First the band was wired, then the band was tired
Sluggish and a little slow
Just walking through the set, drunk as we could get
And what the hell was wrong with Joe?
You could tell the crowd was fading fast
Every song we played looser than the last
And it may be okay but you won’t wear our t-shirts now, anymore

Interesting- never knew this. The lyrics are vague enough to mean almost anything. It’s always been sort of a ‘background song’ I’ve heard a million times but never gave much thought to. So I got to wondering, what does “25 or 6 to 4” mean?
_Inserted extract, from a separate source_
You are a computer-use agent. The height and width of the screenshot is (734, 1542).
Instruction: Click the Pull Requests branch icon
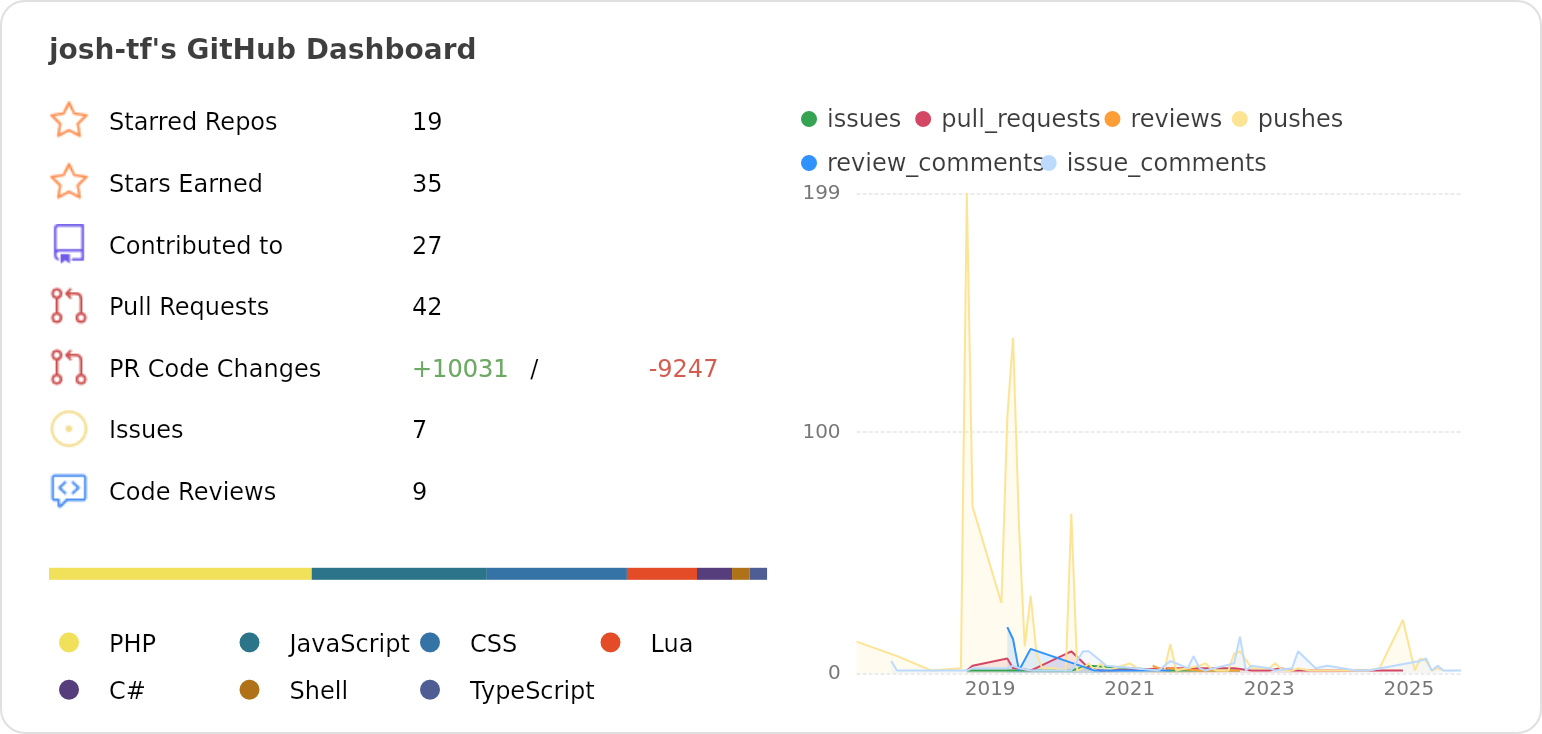(68, 305)
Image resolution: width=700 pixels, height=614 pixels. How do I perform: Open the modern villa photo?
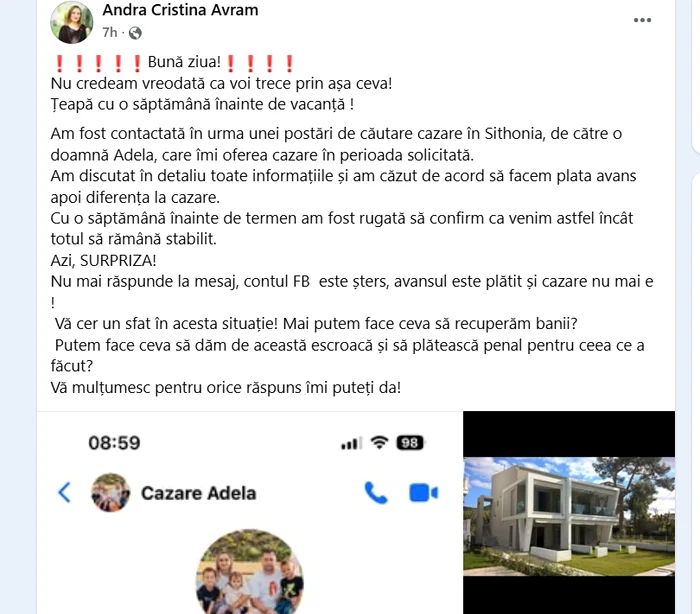[x=569, y=516]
Is is a reference to musical time signatures or something?

According to this, it is indeed about trying to write a song in the middle of the night, and the title merely refers to it being “25 or 26 minutes before 4 AM”.
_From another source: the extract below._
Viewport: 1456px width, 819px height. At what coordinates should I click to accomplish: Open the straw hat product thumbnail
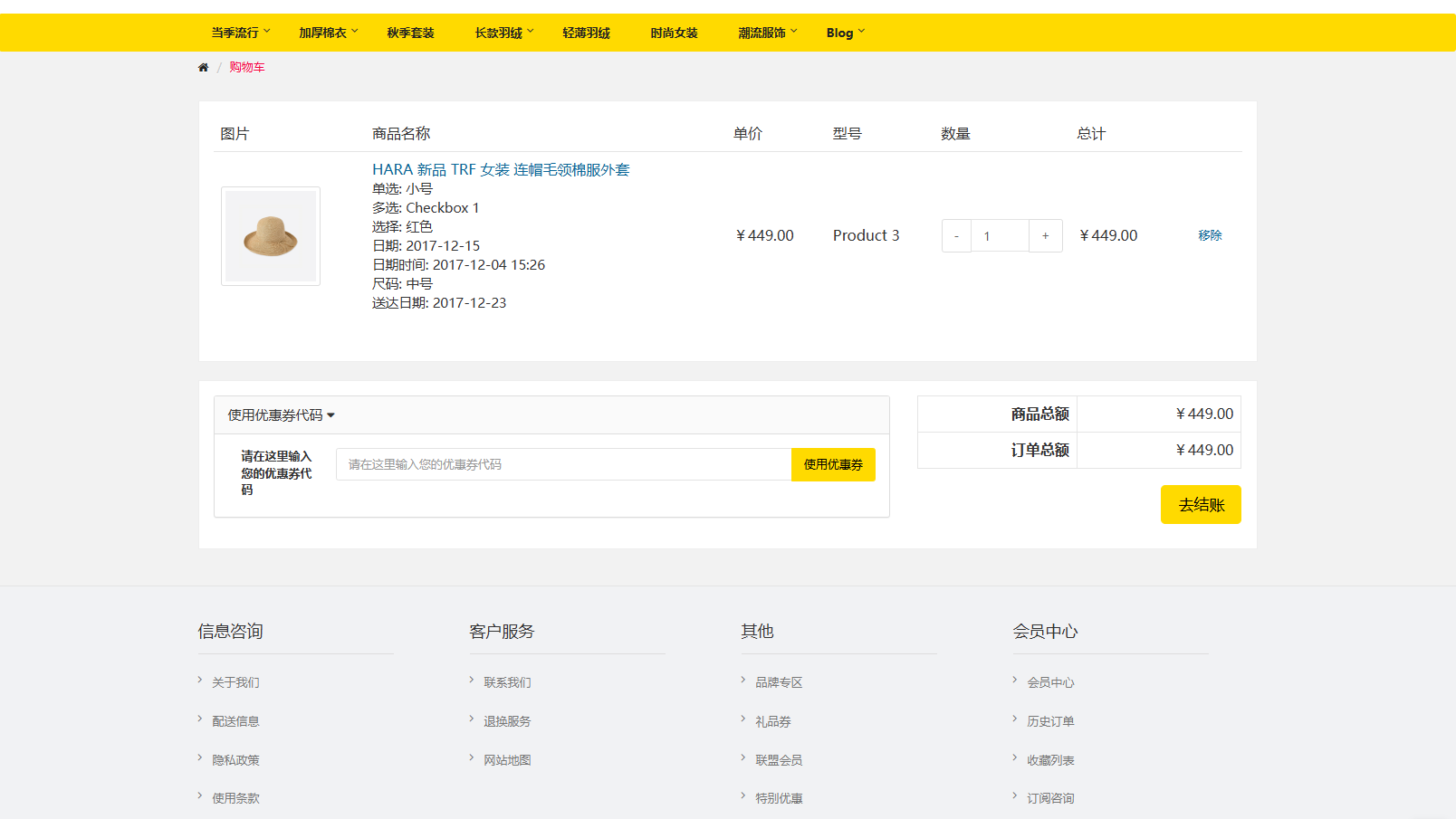[271, 236]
About half of the Hold Steady’s songs qualify, either explicitly about their particular experience as musicians or referencing a musician’s (typically wasted musicians playing seedy dives with seedier women) life generally:
Stay Positive:

Rock Problems:

Joke About Jamaica (“The boys in the band know they’ll never be stars”):

Which segue’s to Boys in the Band by the Libertines:

Also Welcome to the Machine by Pink Floyd

And, for that matter, another song on that album (Wish You Were Here), “Have a Cigar.”

Old 97s - “Longer Than You’ve Been Alive”

Dire Straits’ “Sultans of Swing” is well known. Another song about a down-on-their-luck band is Marshall Crenshaw’s “Steel Strings”.

“Now the manager’s doing time in jail / And the pink Cadillac is up for sale”

Good example of a song about the music biz, which reminds me of “Have a Cigar”-- not only the same band, but from the same album. A masterpiece of bitter sarcasm. Roger Waters sure had a jaundiced eye for the music biz:

ETA: Argh, ninja’d!

Billy Joel - “The Entertainer”

Albert Hammond “Anyone Here in the Audience”
Motorhead “Going to Brazil”

My favorite song about songwriting:

Traveling Band - Creedence Clearwater Revival.

Cursive’s “Sink to the Beat” .

Clint steps in to establish the beat
4/4 hip hop and you don’t stop
this unique approach to start an EP
intended to shock, create a mystique
a cheap strategy, a marketing scheme
building awareness for the next LP
they’ve got a good fan base
they’ve got integrity
they’ve got a DC sound
Shudder to Think, Fugazi
and Chapel Hill Around The Early 90’s
this is the latest from Saddle Creek

Drive-By Truckers got a bunch of them…

Opening Act
Angels and Fuselage
Shut Up and Get on the Plane

and a few more…

Lodi.

We’re An American Band Grand Funk Railroad

We’re an American band
We’re an American band
We’re comin’ to your town
We’ll help you party it down
We’re an American band

That’s what they say. We all know it’s about drugs. it’s always drugs.

:slight_smile: I remember when radio stations wouldn’t play it because they believed that.

He didn’t like any biz. From “Not Now, John”:

Not now John we gotta get on with the film show
Hollywood waits at the end of the rainbow
Who cares what it’s about as long as the kids go

I always figured this was referring to his experiences with the movie The Wall.

Add The Marshall Plan, from Blue Oyster Cult.

It’s about a kid who has his girl “stolen” by some rock star at a concert, so he decides he’s going to become that guy. And does.

Of course! I’m surprised that one didn’t occur to me as part of the OP.

Just past the one-year anniversary of “Sweet sweet Connie” Hamzy’s death. She’s doin’ her act in Rock 'n Roll heaven now.

Barenaked Ladies “Hello City”
Belle & Sebastian “This Is Just a Modern Rock Song”
Squirrel Nut Zippers “Trou Macacq” and “Suits are Picking Up The Bill”

That whole Running On Empty album really spoke to me, as I was touring at the time. But what made it hit home was that it was recorded on the road. A few tracks were live, others recorded in hotel rooms, some backstage…

… and at least one on the tour bus (you can hear trucks passing and the bus downshifting).

.

I double-checked myself on the tour bus song. Wikipedia sez:

“Nothing but Time”

  • Recorded “on the bus somewhere in New Jersey” (9/8/77)
  • Russ Kunkel is credited as playing “snare, hi-hat, and cardboard box with foot pedal.”
  • The song was recorded aboard the band’s Continental Silver Eagle tour bus (hence the lyrical reference to “Silver Eagle”).